Firari iş adamı Hakan Uzan’ın adını da gördüm kayıp giden o bantta... 500 bin lira bağışladığı yazıyordu!

Elbette isim benzerliği deyip geçebiliriz; ama... Bu ülke; bir çırpıda 500 bin lira bağışlayabilecek kaç Hakan Uzan yetiştirmiş olabilir ki?

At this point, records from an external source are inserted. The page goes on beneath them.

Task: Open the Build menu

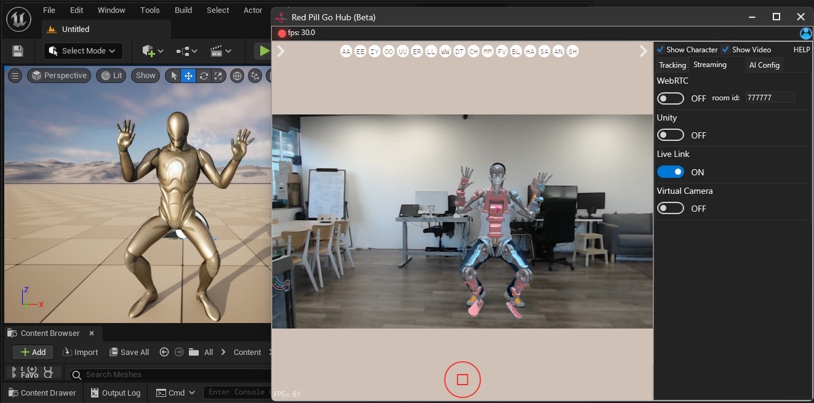Action: pos(183,10)
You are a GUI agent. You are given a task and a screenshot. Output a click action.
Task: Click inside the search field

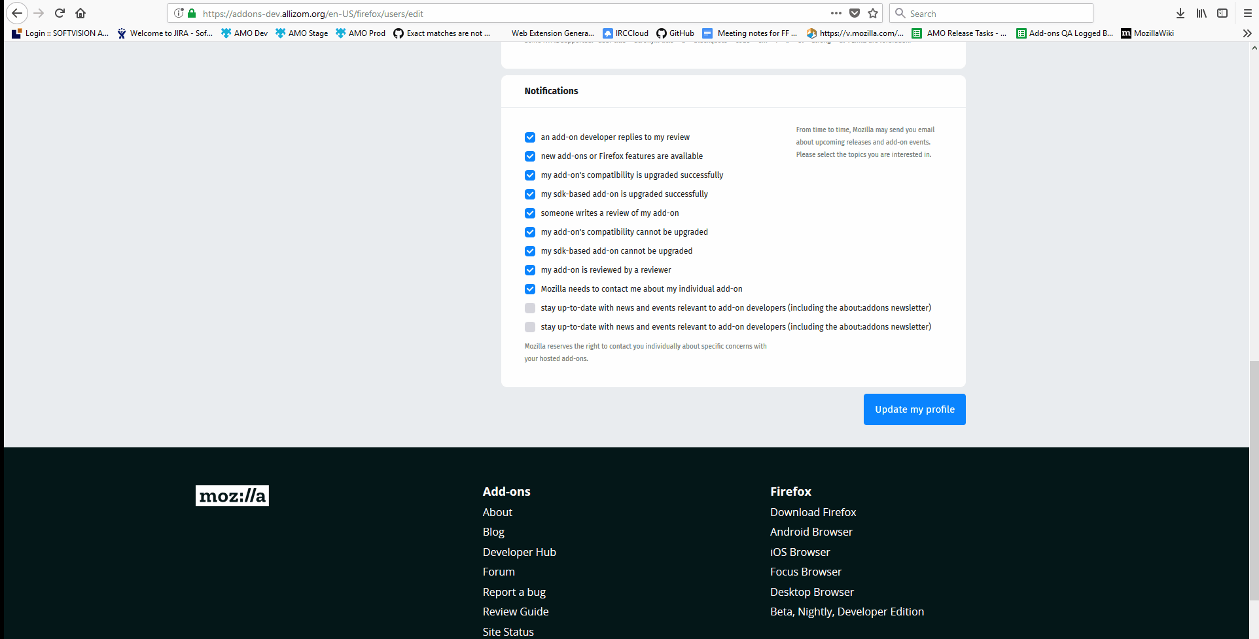[991, 13]
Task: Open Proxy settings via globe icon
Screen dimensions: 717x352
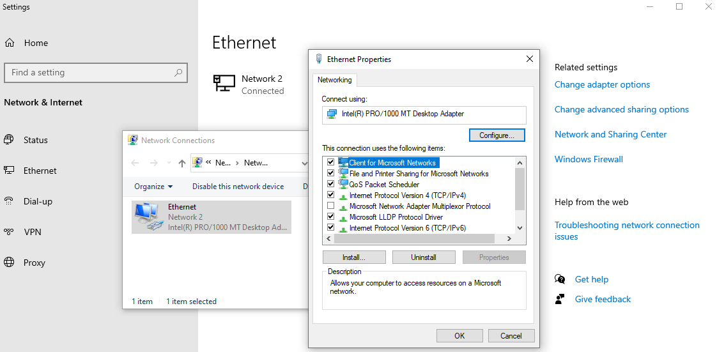Action: coord(10,263)
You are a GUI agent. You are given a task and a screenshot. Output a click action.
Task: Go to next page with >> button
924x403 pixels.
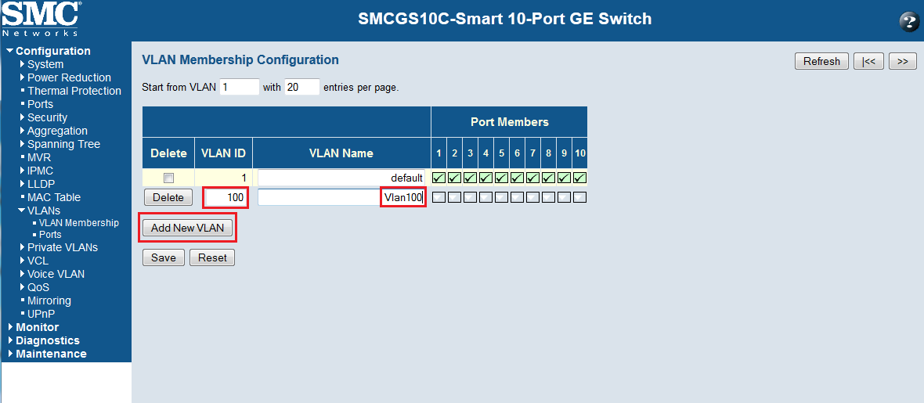[902, 62]
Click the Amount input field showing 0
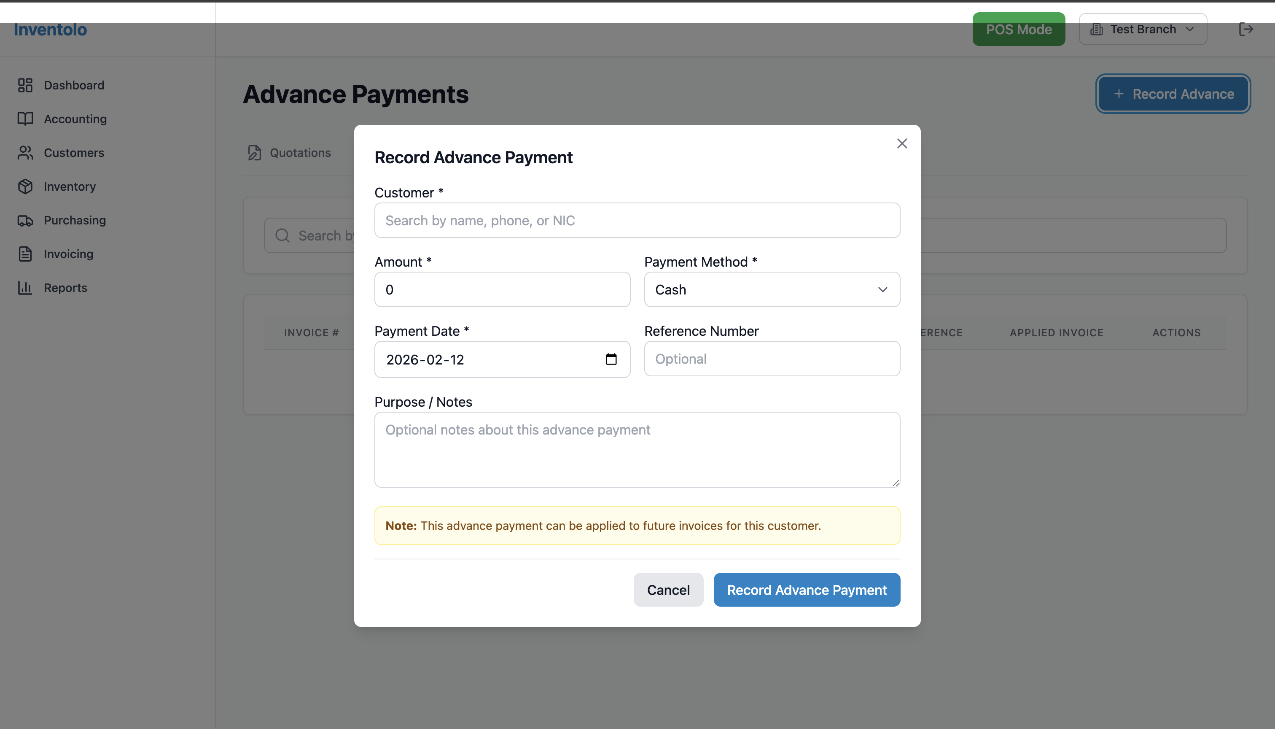The width and height of the screenshot is (1275, 729). point(502,289)
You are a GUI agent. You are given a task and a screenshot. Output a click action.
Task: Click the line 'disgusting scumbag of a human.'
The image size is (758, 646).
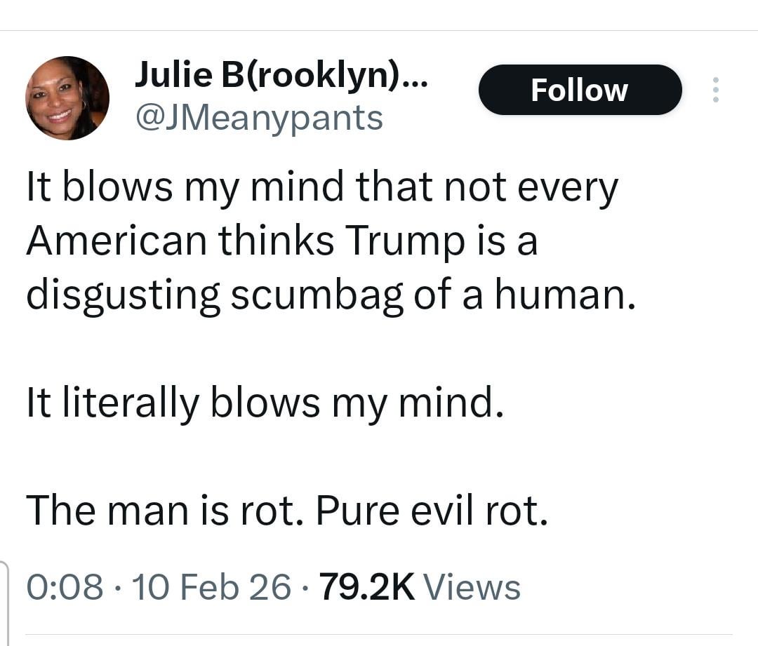point(331,295)
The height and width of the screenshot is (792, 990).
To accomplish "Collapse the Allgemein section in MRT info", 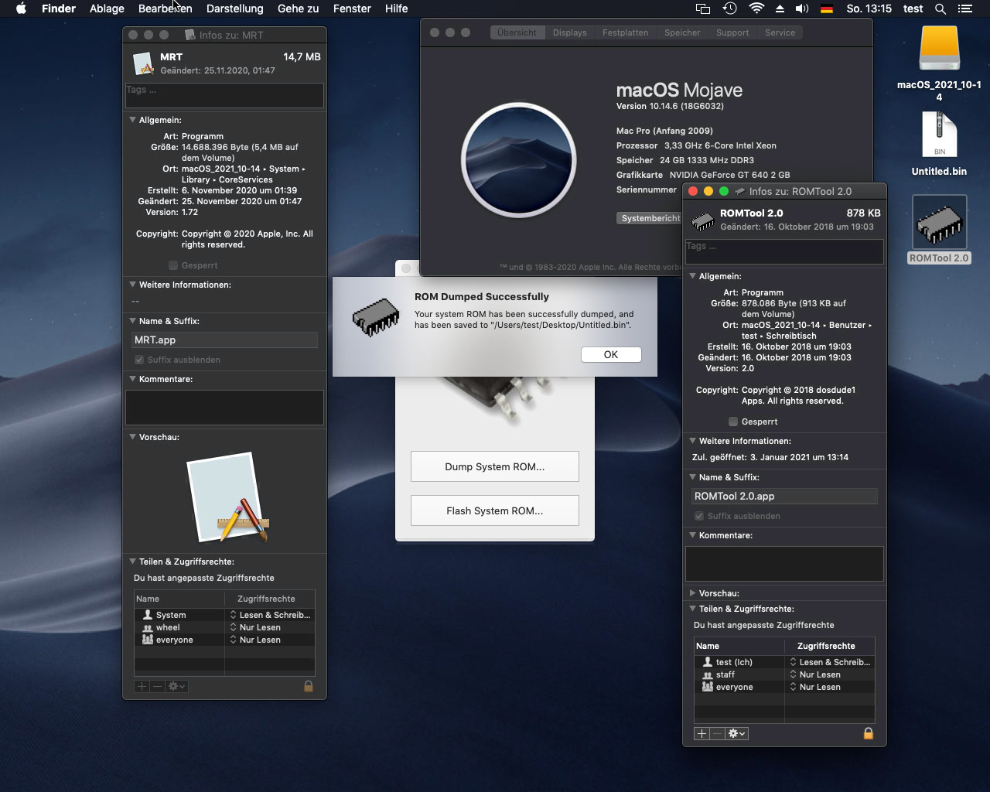I will click(x=132, y=120).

İnanmayan, 23.59 ile 00.01 arasındaki kayıtlara baksın!

Peki; bunun yorumu mu?

Boş verin Allah aşkına!



*****


BİLGİ NOTU: Bugün saat 13.00’te Çukurova Üniversitesi Atatürkçü Düşünce Kulübü’nün düzenlediği konferans ve imza günü için üniversitenin Adana’daki merkez kampüsünde bulunan Mithat Özsan Amfisi’ndeyim. Yarın yine konferans ve imza günü için saat 15.00’te Akhisar Atatürkçü Düşünce Topluluğu’nun konuğu olacağım. Pazar günü 15.00’te ise Bostancı Tren İstasyonu’nun hemen arkasındaki Bostancı Kitabevi’nde “sonra hayat yeniden başlar”ı imzalayacağım...



*****


Günün Sorusu

Sorum; 19 kanalın Van depremzedeleri için düzenlediği ortak canlı yayını sunan Beyazıt Öztürk’e:

Telefona bağlanan hemen herkese, “Ne kadar bağışlıyorsunuz” diye sordun da... Neden Başbakan bağlanınca aynı soruyu soramadın... Başbakan’ın parası olmadığını mı düşündün, yoksa böyle bir soruyu sormaya yüreğin mi yetmedi?